◆ Objective
Output the lines of the entries below as a numbered list, omitting blank lines. Leave the pictures out.

◆ A run of entries

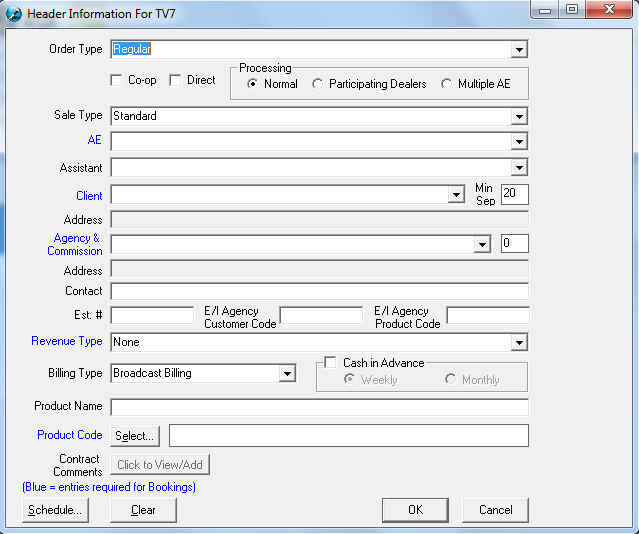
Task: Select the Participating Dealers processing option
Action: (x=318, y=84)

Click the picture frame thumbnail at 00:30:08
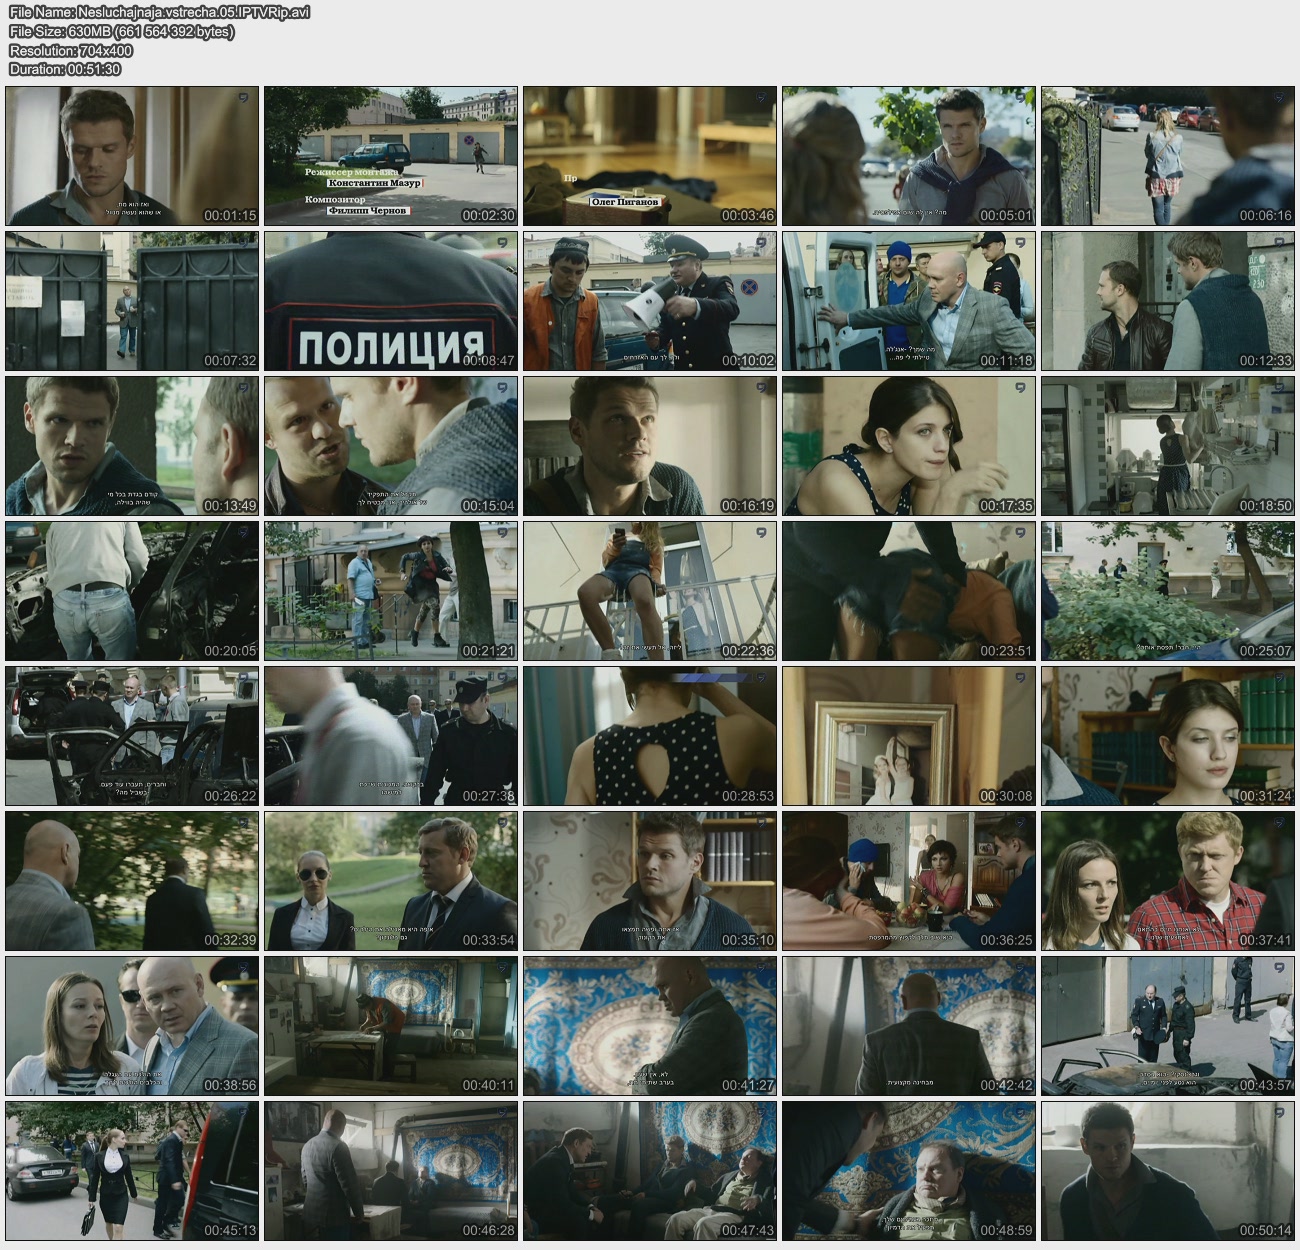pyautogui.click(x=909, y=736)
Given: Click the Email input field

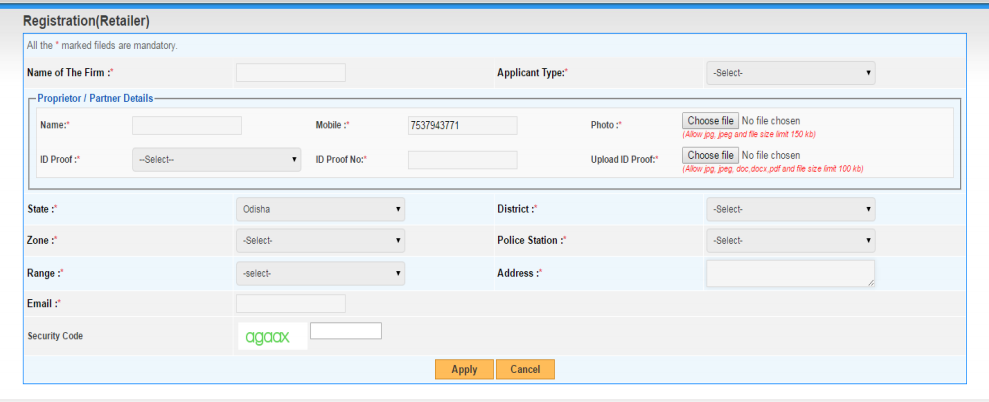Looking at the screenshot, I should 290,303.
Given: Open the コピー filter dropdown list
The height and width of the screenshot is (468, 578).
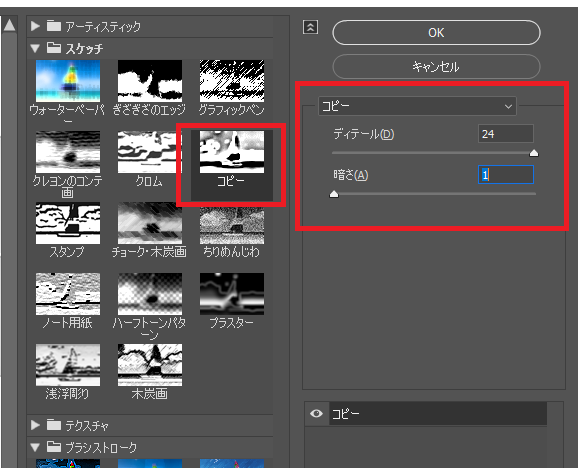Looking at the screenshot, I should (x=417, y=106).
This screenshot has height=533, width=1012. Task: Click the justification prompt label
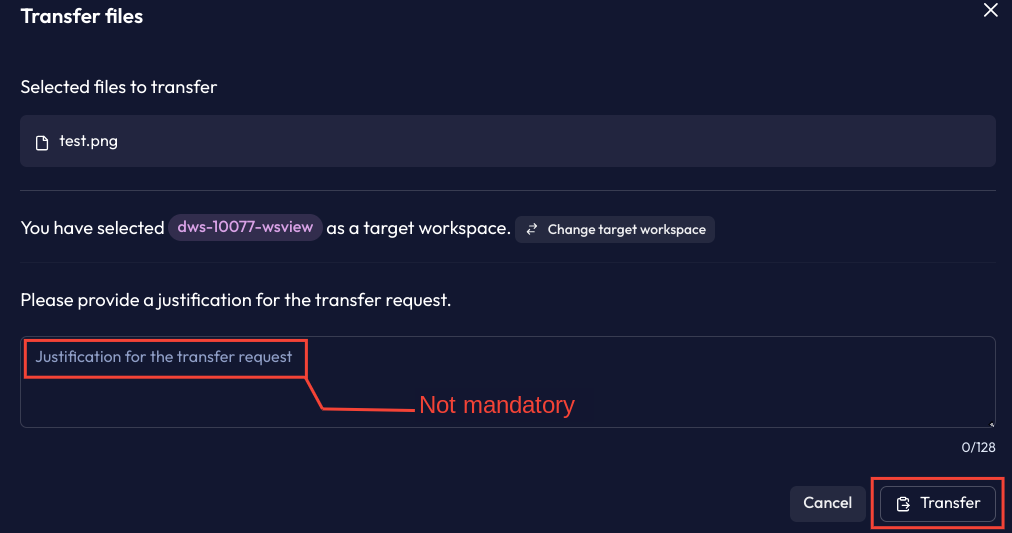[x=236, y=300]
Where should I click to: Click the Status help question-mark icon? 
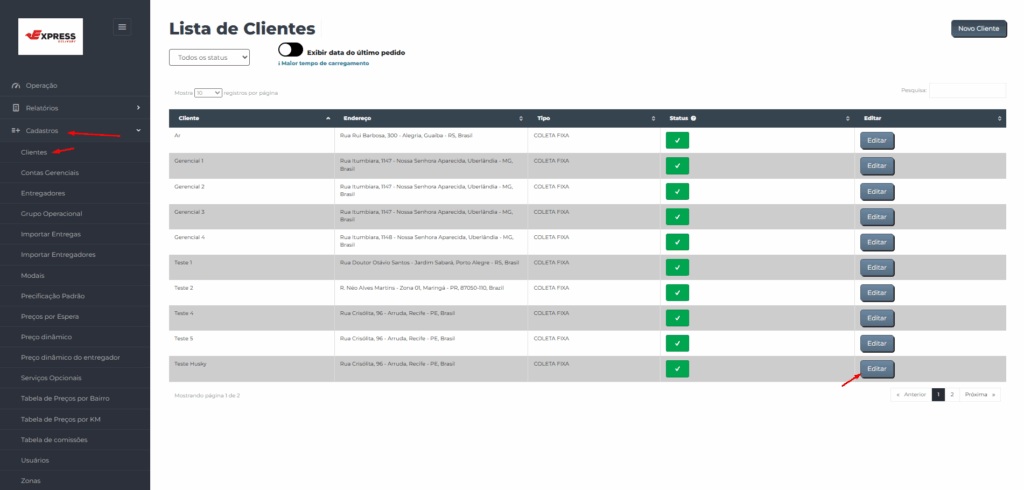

◆ Correct result
1. Task: Select the Participating Dealers processing option
2. Action: (x=318, y=84)
3. Click the picture frame thumbnail at 00:30:08
4. pyautogui.click(x=909, y=736)
5. Given: Click the Email input field
6. Looking at the screenshot, I should 290,303.
7. Given: Open the コピー filter dropdown list
8. The height and width of the screenshot is (468, 578).
9. Looking at the screenshot, I should (x=417, y=106).
10. This screenshot has height=533, width=1012. Task: Click the justification prompt label
11. [x=236, y=300]
12. Where should I click to: Click the Status help question-mark icon? 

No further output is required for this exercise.